=== PROBLEM TO SOLVE ===
Only the lines from the one holding "Image resolution: width=595" through the end of the material are to be repeated, exactly and without pictures.

━━ RECORDS FOR THIS EXERCISE ━━

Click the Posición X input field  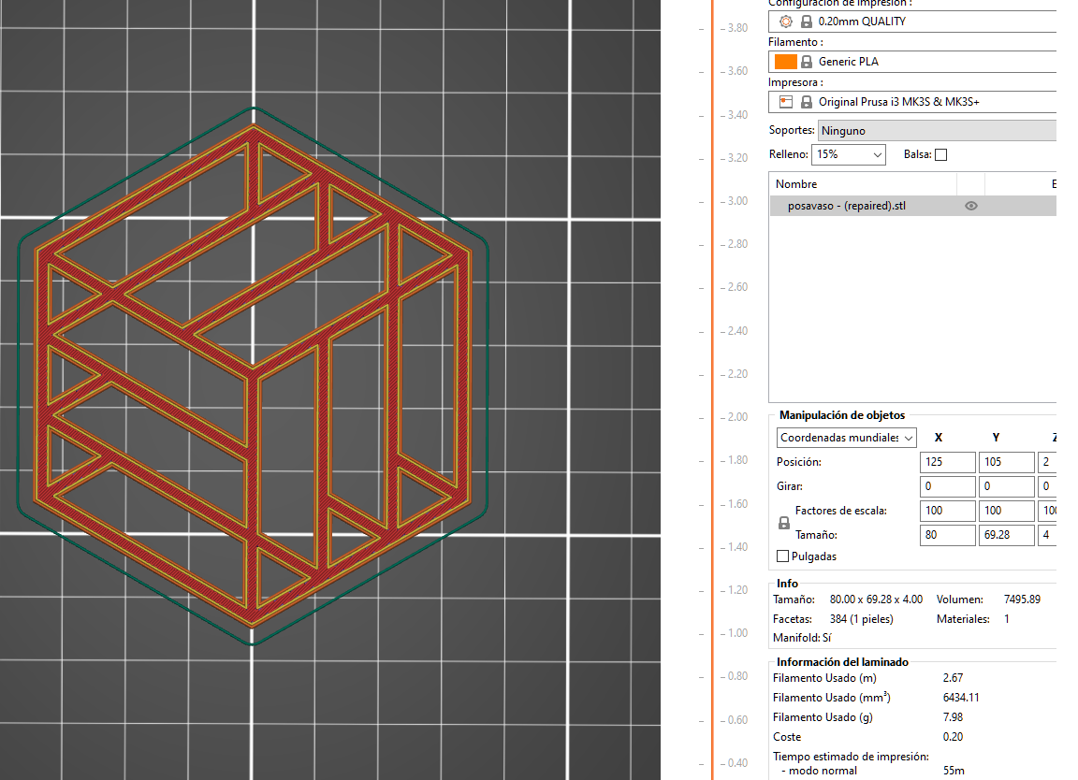pos(947,462)
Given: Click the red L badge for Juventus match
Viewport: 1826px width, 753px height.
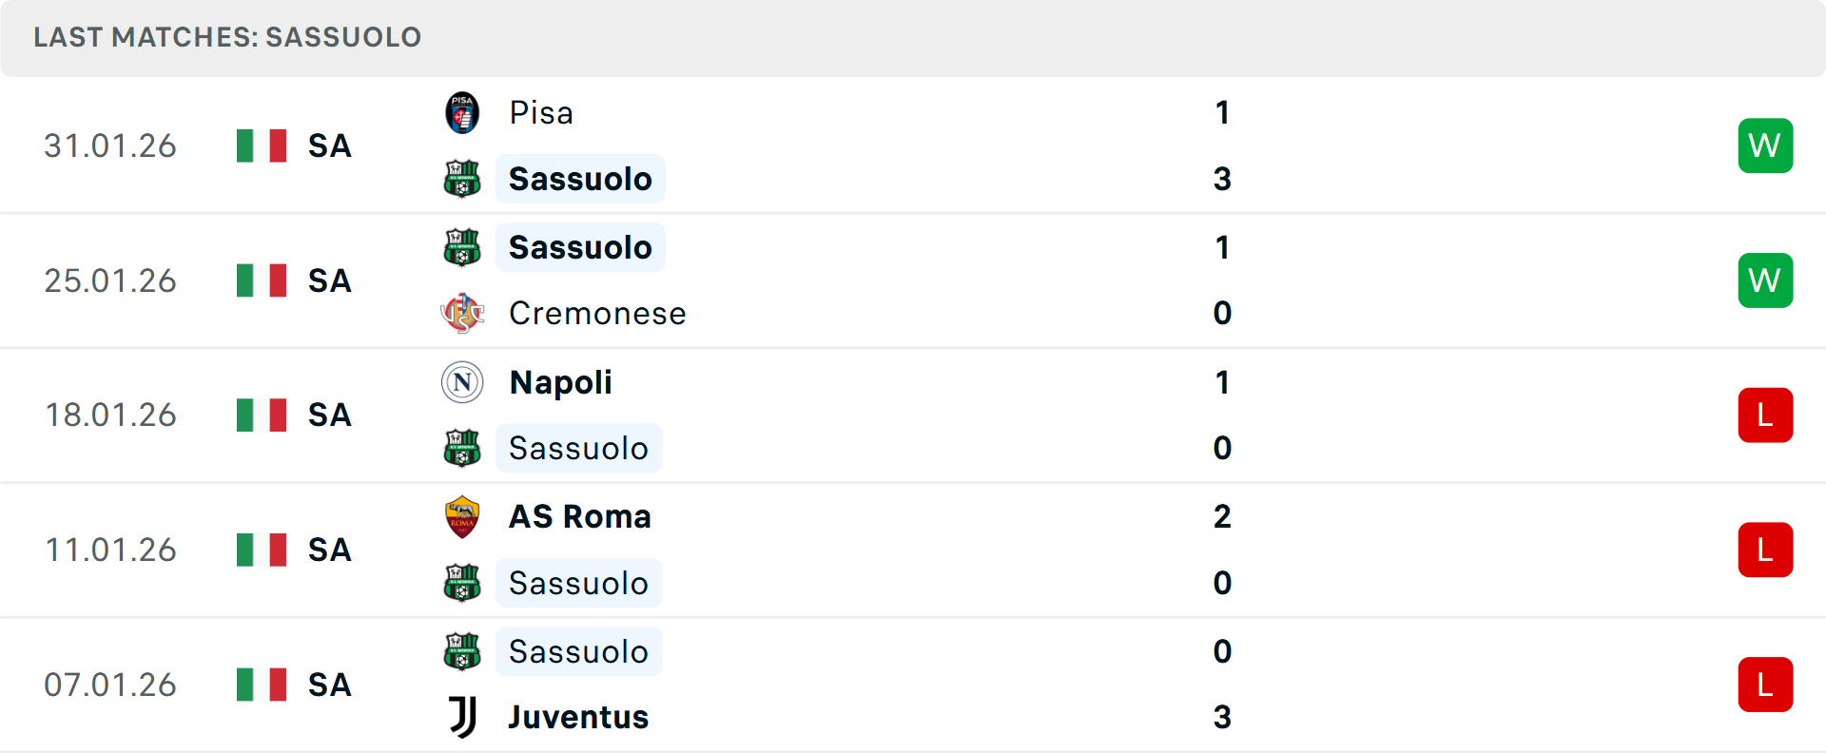Looking at the screenshot, I should coord(1765,685).
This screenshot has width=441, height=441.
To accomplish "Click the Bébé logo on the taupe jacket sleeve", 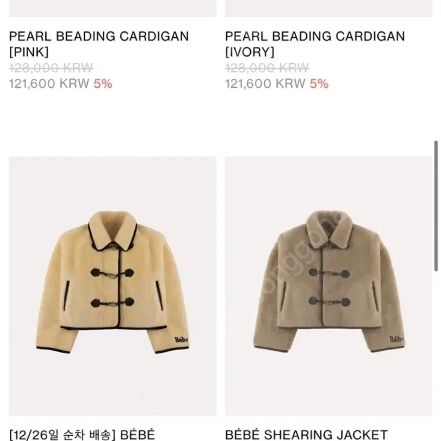I will coord(396,339).
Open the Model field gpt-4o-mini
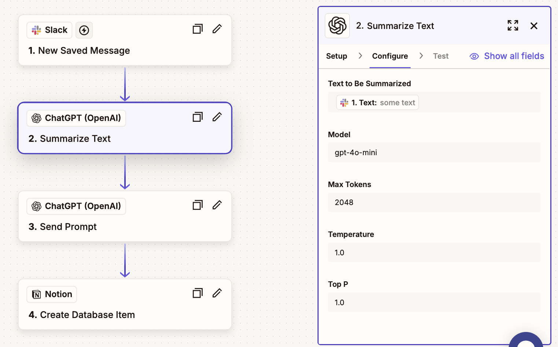 click(x=434, y=152)
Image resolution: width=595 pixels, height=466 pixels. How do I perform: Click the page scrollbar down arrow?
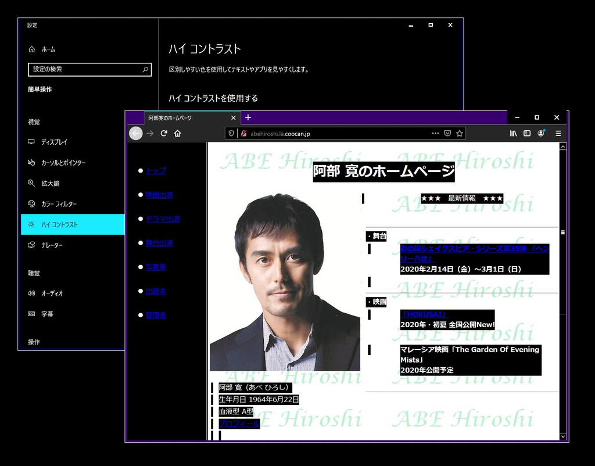tap(562, 436)
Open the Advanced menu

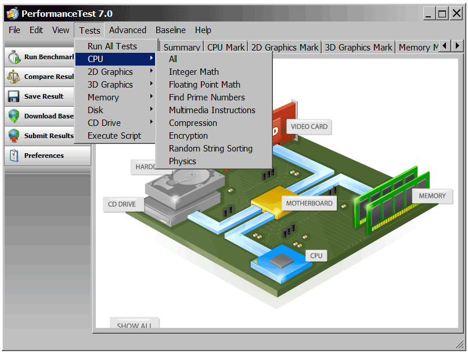pos(128,30)
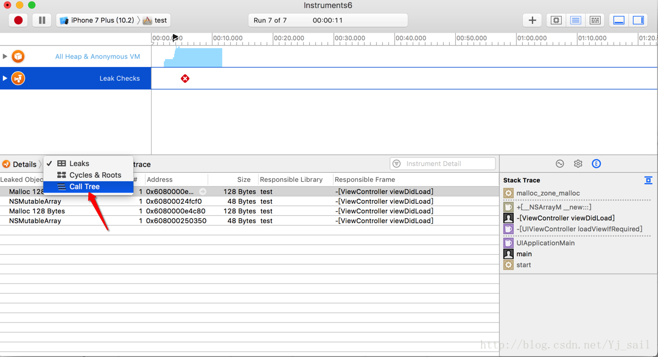Open the iPhone 7 Plus device selector

tap(97, 20)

━━━

=== SOLUTION TO THE PROBLEM ===
Image resolution: width=595 pixels, height=466 pixels. How do I perform: Click the page scrollbar down arrow?
tap(562, 436)
Open the Advanced menu

pos(128,30)
Open the iPhone 7 Plus device selector

tap(97, 20)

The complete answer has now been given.